Thierry est celui qui trace le chemin pour y conduire ses sœurs. Il a pour mission de nous guider. Et il le fait.

Même si je choisis toujours l’autre voie, il remplit son rôle de grand frère.

Michèle

Nous n’avons pas besoin de nous crêper le chignon, nos cheveux frisés serrés le sont déjà suffisamment.

J’adore provoquer ma grande sœur. Elle déteste le désordre, je jette en boule mes vêtements dans notre chambre. Michèle les ramasse rageusement en me menaçant de m’étouffer. Elle me poursuit avec son oreiller, j’attrape le mien et la provoque pour une bataille sur nos lits. Nous finissons par rire, suffocant à moitié.

Nous partageons un espace de neuf mètres carrés : une armoire à miroir, deux lits, deux petits chevets, et pas d’espace pour circuler. Nous avons essayé de bouger les meubles dans tous les sens afin de trouver le moyen de construire un coin qui nous ressemble.

J’ai dessiné des fleurs sur la tapisserie à côté de mon lit. Michèle a choisi la place en face de l’armoire. Le soir, c’est elle qui éteint la lumière, m’obligeant à dormir alors que je veux jouer. Je grogne et, finalement, sombre dans mes rêves.

Michèle a cinq ans de plus que moi. Cela lui donne l’autorité de l’aînée. Chaque soir, dès qu’elle semble dormir, je me lève tout doucement pour aller rejoindre le lit de maman dans la chambre d’à côté.

« Recouche-toi tout de suite ! » L’injonction de ma sœur sonne comme le tranchant d’une hache sur un billot. Penaude, je retourne dans mon lit, luttant contre le sommeil. Parfois, j’arrive à déjouer sa surveillance, et maman m’accueille dans sa couche douillette. Papa ronfle à côté, ignorant ma présence. Le bruit régulier de sa respiration me rassure, il est tout près de moi, mes cauchemars peuvent s’envoler.

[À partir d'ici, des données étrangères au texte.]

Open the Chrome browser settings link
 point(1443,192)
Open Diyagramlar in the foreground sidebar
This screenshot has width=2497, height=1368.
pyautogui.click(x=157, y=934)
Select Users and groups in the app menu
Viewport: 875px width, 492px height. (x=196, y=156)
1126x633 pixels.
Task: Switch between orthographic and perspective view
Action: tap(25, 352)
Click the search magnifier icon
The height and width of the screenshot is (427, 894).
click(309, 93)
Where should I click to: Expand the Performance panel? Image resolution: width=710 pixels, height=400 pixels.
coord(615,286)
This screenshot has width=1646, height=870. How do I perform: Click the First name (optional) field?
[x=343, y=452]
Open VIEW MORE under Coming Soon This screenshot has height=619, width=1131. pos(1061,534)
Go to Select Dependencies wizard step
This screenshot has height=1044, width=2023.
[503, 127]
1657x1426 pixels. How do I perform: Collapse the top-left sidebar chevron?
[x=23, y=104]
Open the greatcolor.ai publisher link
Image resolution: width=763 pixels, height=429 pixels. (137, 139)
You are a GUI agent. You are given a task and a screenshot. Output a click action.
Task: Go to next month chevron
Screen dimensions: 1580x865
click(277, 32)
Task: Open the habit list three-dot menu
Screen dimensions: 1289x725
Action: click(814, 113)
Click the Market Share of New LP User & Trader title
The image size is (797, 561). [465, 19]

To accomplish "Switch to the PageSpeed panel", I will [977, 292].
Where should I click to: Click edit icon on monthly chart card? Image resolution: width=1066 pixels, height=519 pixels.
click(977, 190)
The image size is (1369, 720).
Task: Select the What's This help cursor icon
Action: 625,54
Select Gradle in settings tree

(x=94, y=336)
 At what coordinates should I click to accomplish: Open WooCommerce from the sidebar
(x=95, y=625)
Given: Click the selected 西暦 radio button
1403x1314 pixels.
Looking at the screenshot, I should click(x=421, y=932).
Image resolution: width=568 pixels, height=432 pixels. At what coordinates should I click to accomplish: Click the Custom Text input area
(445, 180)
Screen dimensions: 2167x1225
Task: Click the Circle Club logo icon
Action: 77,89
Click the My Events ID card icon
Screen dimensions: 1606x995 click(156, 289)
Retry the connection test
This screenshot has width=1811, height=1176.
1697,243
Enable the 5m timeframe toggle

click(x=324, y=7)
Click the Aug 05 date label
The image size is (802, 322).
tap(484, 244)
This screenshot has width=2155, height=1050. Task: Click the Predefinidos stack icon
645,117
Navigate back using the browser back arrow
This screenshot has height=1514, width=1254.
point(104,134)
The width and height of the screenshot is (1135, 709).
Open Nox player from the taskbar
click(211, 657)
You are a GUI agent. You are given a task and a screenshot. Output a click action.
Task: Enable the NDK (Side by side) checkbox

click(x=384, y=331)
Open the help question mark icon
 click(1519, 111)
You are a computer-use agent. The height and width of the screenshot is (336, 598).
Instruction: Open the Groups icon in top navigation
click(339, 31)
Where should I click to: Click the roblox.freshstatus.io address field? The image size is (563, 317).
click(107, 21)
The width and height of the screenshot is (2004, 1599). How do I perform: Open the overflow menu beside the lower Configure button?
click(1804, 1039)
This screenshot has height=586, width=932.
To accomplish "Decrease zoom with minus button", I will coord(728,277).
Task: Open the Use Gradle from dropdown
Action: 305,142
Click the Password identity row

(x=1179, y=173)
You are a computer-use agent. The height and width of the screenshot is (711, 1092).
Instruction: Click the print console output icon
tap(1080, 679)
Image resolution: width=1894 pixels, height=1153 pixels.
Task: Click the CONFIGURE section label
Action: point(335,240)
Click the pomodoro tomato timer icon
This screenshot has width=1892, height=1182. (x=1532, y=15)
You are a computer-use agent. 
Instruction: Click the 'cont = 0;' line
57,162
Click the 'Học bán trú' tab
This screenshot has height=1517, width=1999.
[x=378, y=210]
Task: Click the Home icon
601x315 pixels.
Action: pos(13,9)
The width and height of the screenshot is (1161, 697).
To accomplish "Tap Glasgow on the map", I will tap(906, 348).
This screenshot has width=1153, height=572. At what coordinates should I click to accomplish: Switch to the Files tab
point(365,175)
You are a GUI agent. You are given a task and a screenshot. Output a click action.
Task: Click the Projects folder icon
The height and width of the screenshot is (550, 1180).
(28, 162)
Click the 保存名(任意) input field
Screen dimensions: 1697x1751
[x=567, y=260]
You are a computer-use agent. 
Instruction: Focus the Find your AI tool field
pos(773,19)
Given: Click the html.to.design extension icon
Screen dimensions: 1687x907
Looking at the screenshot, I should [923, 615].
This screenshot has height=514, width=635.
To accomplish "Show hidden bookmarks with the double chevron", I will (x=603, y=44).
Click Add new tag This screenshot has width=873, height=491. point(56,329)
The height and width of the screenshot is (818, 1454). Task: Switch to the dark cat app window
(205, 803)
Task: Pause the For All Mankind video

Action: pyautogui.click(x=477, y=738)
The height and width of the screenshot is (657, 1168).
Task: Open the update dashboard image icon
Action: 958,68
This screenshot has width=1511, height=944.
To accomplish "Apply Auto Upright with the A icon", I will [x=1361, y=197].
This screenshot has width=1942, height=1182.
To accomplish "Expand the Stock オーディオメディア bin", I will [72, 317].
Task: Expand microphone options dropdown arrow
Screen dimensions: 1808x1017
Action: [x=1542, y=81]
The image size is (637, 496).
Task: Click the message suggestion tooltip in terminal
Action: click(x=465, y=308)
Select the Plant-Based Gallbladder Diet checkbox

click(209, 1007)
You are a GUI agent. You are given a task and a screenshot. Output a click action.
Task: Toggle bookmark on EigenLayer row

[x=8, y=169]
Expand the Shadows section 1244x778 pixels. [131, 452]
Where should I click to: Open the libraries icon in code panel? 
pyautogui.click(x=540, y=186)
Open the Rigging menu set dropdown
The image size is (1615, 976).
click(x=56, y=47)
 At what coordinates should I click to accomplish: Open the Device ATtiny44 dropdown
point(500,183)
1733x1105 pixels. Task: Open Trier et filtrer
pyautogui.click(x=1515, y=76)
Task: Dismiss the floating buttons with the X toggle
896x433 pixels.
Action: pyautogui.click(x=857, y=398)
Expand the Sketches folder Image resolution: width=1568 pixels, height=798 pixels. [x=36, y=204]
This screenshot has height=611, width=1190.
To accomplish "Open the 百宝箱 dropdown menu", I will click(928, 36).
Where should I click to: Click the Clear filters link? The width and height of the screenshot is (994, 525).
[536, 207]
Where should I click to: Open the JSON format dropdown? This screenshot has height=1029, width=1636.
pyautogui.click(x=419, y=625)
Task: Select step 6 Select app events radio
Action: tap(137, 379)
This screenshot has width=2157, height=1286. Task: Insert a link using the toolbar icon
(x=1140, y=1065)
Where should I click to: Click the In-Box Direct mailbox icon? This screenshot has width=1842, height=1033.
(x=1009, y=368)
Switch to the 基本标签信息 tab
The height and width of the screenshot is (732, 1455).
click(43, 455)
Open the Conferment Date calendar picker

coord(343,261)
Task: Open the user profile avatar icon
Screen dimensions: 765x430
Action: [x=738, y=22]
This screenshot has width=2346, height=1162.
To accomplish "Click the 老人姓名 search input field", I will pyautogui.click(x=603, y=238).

Dans notre petite maison, il n’y a pas de toilettes à l’étage. Maman a installé un pot de chambre jaune, avec un couvercle, en haut de l’escalier. Chaque soir, ma sœur me rappelle que je dois l’utiliser avant d’aller au lit.

C’est elle qui me réveille le matin et vérifie mes vêtements, jusqu’à mes dix ans. Elle me demande chaque jour si j’ai brossé mes dents, fait mes devoirs, rangé ma chambre, et cela m’agace !

Nous nous disputons souvent, j’ai horreur de l’autorité. De plus, maman est toujours conciliante, aussi les ordres de Michèle m’énervent. Lorsque j’ai environ onze ans, ce rapport change. Nous devenons plus complices. Michèle me raconte ses petits flirts et moi, en tant qu’experte prépubère, je lui donne des conseils.

À treize ans, je l’emmène au club 1900, une boîte de nuit à Mulhouse. J’y suis allée auparavant avec la maman de deux amies du collège. Du haut de ses dix-huit ans, Michèle découvre la fête nocturne grâce à moi. Nous n’avons pas d’argent, l’entrée est gratuite pour les filles. Lorsque nous avons soif d’avoir trop dansé, nous allons aux toilettes boire l’eau du robinet.

Cela fonctionne aussi pour fuir les slows lorsque les garçons invitent les filles à danser, collé-serré.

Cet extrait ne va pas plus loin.